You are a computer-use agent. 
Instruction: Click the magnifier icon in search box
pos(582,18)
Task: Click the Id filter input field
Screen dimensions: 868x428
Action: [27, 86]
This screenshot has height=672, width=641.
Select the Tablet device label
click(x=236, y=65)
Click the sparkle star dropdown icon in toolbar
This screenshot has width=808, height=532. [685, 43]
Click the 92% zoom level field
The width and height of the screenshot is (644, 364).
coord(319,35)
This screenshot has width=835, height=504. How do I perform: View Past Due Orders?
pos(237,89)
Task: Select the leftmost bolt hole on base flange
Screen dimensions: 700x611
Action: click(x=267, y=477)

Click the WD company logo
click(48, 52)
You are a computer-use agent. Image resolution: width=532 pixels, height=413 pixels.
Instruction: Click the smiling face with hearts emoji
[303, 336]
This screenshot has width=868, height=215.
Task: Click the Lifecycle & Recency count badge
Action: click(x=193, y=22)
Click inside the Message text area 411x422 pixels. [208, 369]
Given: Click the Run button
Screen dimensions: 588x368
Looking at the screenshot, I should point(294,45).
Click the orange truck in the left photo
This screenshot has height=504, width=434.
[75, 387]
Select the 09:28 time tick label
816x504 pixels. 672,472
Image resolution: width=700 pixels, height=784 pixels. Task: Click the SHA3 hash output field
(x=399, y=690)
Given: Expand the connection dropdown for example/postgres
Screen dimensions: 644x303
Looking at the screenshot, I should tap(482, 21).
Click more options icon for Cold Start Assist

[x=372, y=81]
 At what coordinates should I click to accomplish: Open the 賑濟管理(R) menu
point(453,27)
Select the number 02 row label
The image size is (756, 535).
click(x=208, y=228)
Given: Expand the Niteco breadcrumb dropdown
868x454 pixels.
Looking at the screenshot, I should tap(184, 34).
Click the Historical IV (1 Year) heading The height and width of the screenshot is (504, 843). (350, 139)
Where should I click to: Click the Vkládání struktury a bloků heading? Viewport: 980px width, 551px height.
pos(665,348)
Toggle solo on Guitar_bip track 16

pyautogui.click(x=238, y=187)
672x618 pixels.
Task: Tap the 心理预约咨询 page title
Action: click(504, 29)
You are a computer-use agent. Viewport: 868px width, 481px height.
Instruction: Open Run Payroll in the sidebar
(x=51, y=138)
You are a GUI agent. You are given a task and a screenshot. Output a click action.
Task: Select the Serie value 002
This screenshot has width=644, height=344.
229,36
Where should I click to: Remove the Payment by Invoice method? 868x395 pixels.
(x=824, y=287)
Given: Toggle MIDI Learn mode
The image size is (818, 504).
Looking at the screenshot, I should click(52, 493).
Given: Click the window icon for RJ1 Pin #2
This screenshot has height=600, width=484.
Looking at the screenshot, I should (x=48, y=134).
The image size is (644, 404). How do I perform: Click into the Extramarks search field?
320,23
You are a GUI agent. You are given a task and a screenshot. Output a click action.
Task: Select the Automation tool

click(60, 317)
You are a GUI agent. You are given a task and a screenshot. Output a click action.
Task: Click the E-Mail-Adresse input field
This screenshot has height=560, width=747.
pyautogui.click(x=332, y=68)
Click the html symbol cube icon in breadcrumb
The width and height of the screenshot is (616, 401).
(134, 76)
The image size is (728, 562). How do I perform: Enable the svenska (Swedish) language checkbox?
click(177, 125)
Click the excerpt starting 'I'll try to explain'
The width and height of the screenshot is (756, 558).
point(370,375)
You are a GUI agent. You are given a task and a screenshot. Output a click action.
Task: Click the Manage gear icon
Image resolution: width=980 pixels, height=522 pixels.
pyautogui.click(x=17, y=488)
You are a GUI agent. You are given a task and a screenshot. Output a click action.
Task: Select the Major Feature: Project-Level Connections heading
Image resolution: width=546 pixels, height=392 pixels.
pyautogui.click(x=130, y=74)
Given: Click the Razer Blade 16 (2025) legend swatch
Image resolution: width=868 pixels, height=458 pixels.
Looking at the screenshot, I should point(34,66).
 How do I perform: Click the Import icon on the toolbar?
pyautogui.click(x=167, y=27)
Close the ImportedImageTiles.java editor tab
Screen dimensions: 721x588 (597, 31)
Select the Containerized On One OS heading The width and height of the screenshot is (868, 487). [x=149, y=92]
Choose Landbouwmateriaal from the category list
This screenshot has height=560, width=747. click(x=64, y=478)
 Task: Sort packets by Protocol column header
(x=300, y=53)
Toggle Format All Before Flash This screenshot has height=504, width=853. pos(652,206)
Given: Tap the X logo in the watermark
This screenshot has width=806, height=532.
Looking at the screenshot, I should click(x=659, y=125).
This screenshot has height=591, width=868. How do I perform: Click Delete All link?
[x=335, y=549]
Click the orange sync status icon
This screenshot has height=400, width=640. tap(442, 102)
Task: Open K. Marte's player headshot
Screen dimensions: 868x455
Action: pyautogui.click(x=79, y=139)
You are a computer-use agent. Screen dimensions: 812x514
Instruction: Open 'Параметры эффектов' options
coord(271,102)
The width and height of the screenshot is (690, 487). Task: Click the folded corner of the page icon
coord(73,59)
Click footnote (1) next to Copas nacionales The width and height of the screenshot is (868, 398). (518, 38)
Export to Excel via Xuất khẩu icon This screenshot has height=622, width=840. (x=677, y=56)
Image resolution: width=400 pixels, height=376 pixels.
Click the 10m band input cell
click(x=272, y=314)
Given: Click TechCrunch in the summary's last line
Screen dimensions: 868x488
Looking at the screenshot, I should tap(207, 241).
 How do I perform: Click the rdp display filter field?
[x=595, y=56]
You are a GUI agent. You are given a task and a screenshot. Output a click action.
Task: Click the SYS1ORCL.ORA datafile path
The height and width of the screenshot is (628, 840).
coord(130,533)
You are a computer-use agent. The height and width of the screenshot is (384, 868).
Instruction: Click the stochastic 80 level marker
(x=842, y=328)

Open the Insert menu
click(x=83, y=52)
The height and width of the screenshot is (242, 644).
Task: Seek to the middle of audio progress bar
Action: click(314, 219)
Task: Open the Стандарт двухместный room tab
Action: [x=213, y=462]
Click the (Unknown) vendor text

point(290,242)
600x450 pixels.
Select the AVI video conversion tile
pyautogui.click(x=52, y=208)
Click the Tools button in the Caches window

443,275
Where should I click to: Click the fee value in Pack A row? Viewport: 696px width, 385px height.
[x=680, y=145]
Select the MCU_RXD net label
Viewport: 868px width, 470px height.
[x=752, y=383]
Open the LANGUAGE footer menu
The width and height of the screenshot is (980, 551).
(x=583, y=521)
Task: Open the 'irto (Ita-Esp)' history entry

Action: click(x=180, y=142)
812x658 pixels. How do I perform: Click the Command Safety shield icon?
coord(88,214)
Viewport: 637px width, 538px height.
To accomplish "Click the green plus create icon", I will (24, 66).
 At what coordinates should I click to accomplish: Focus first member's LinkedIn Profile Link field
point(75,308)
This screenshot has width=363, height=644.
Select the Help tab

> _DIRECTIONS_: Return the material in full, restating each entry word for word.

> _ANSWER TO THIS PROBLEM_:
You are a computer-use agent. 
Instruction: Click the magnifier icon in search box
pos(582,18)
Task: Click the Id filter input field
Screen dimensions: 868x428
Action: [27, 86]
This screenshot has height=672, width=641.
Select the Tablet device label
click(x=236, y=65)
Click the sparkle star dropdown icon in toolbar
This screenshot has width=808, height=532. [685, 43]
Click the 92% zoom level field
The width and height of the screenshot is (644, 364).
coord(319,35)
This screenshot has width=835, height=504. How do I perform: View Past Due Orders?
pos(237,89)
Task: Select the leftmost bolt hole on base flange
Screen dimensions: 700x611
Action: click(x=267, y=477)

Click the WD company logo
click(48, 52)
You are a computer-use agent. Image resolution: width=532 pixels, height=413 pixels.
Instruction: Click the smiling face with hearts emoji
[303, 336]
This screenshot has width=868, height=215.
Task: Click the Lifecycle & Recency count badge
Action: click(x=193, y=22)
Click inside the Message text area 411x422 pixels. [208, 369]
Given: Click the Run button
Screen dimensions: 588x368
Looking at the screenshot, I should point(294,45).
Click the orange truck in the left photo
This screenshot has height=504, width=434.
[75, 387]
Select the 09:28 time tick label
816x504 pixels. 672,472
Image resolution: width=700 pixels, height=784 pixels. Task: Click the SHA3 hash output field
(x=399, y=690)
Given: Expand the connection dropdown for example/postgres
Screen dimensions: 644x303
Looking at the screenshot, I should tap(482, 21).
Click more options icon for Cold Start Assist

[x=372, y=81]
 At what coordinates should I click to accomplish: Open the 賑濟管理(R) menu
point(453,27)
Select the number 02 row label
The image size is (756, 535).
click(x=208, y=228)
Given: Expand the Niteco breadcrumb dropdown
868x454 pixels.
Looking at the screenshot, I should tap(184, 34).
Click the Historical IV (1 Year) heading The height and width of the screenshot is (504, 843). (350, 139)
Where should I click to: Click the Vkládání struktury a bloků heading? Viewport: 980px width, 551px height.
pos(665,348)
Toggle solo on Guitar_bip track 16

pyautogui.click(x=238, y=187)
672x618 pixels.
Task: Tap the 心理预约咨询 page title
Action: click(504, 29)
You are a computer-use agent. Viewport: 868px width, 481px height.
Instruction: Open Run Payroll in the sidebar
(x=51, y=138)
You are a GUI agent. You are given a task and a screenshot. Output a click action.
Task: Select the Serie value 002
This screenshot has width=644, height=344.
229,36
Where should I click to: Remove the Payment by Invoice method? 868x395 pixels.
(x=824, y=287)
Given: Toggle MIDI Learn mode
The image size is (818, 504).
Looking at the screenshot, I should click(52, 493).
Given: Click the window icon for RJ1 Pin #2
This screenshot has height=600, width=484.
Looking at the screenshot, I should (x=48, y=134).
The image size is (644, 404). How do I perform: Click into the Extramarks search field?
320,23
You are a GUI agent. You are given a task and a screenshot. Output a click action.
Task: Select the Automation tool

click(60, 317)
You are a GUI agent. You are given a task and a screenshot. Output a click action.
Task: Click the E-Mail-Adresse input field
This screenshot has height=560, width=747.
pyautogui.click(x=332, y=68)
Click the html symbol cube icon in breadcrumb
The width and height of the screenshot is (616, 401).
(134, 76)
The image size is (728, 562). How do I perform: Enable the svenska (Swedish) language checkbox?
click(177, 125)
Click the excerpt starting 'I'll try to explain'
The width and height of the screenshot is (756, 558).
point(370,375)
You are a GUI agent. You are given a task and a screenshot. Output a click action.
Task: Click the Manage gear icon
Image resolution: width=980 pixels, height=522 pixels.
pyautogui.click(x=17, y=488)
You are a GUI agent. You are given a task and a screenshot. Output a click action.
Task: Select the Major Feature: Project-Level Connections heading
Image resolution: width=546 pixels, height=392 pixels.
pyautogui.click(x=130, y=74)
Given: Click the Razer Blade 16 (2025) legend swatch
Image resolution: width=868 pixels, height=458 pixels.
Looking at the screenshot, I should point(34,66).
 How do I perform: Click the Import icon on the toolbar?
pyautogui.click(x=167, y=27)
Close the ImportedImageTiles.java editor tab
Screen dimensions: 721x588 (597, 31)
Select the Containerized On One OS heading The width and height of the screenshot is (868, 487). [x=149, y=92]
Choose Landbouwmateriaal from the category list
This screenshot has height=560, width=747. click(x=64, y=478)
 Task: Sort packets by Protocol column header
(x=300, y=53)
Toggle Format All Before Flash This screenshot has height=504, width=853. pos(652,206)
Given: Tap the X logo in the watermark
This screenshot has width=806, height=532.
Looking at the screenshot, I should click(x=659, y=125).
This screenshot has height=591, width=868. How do I perform: Click Delete All link?
[x=335, y=549]
Click the orange sync status icon
This screenshot has height=400, width=640. tap(442, 102)
Task: Open K. Marte's player headshot
Screen dimensions: 868x455
Action: pyautogui.click(x=79, y=139)
You are a computer-use agent. Screen dimensions: 812x514
Instruction: Open 'Параметры эффектов' options
coord(271,102)
The width and height of the screenshot is (690, 487). Task: Click the folded corner of the page icon
coord(73,59)
Click footnote (1) next to Copas nacionales The width and height of the screenshot is (868, 398). (518, 38)
Export to Excel via Xuất khẩu icon This screenshot has height=622, width=840. (x=677, y=56)
Image resolution: width=400 pixels, height=376 pixels.
Click the 10m band input cell
click(x=272, y=314)
Given: Click TechCrunch in the summary's last line
Screen dimensions: 868x488
Looking at the screenshot, I should tap(207, 241).
 How do I perform: Click the rdp display filter field?
[x=595, y=56]
You are a GUI agent. You are given a task and a screenshot. Output a click action.
Task: Click the SYS1ORCL.ORA datafile path
The height and width of the screenshot is (628, 840).
coord(130,533)
You are a computer-use agent. The height and width of the screenshot is (384, 868).
Instruction: Click the stochastic 80 level marker
(x=842, y=328)

Open the Insert menu
click(x=83, y=52)
The height and width of the screenshot is (242, 644).
Task: Seek to the middle of audio progress bar
Action: click(314, 219)
Task: Open the Стандарт двухместный room tab
Action: [x=213, y=462]
Click the (Unknown) vendor text

point(290,242)
600x450 pixels.
Select the AVI video conversion tile
pyautogui.click(x=52, y=208)
Click the Tools button in the Caches window

443,275
Where should I click to: Click the fee value in Pack A row? Viewport: 696px width, 385px height.
[x=680, y=145]
Select the MCU_RXD net label
Viewport: 868px width, 470px height.
[x=752, y=383]
Open the LANGUAGE footer menu
The width and height of the screenshot is (980, 551).
(x=583, y=521)
Task: Open the 'irto (Ita-Esp)' history entry

Action: click(x=180, y=142)
812x658 pixels. How do I perform: Click the Command Safety shield icon?
coord(88,214)
Viewport: 637px width, 538px height.
To accomplish "Click the green plus create icon", I will (24, 66).
 At what coordinates should I click to accomplish: Focus first member's LinkedIn Profile Link field
point(75,308)
This screenshot has width=363, height=644.
Select the Help tab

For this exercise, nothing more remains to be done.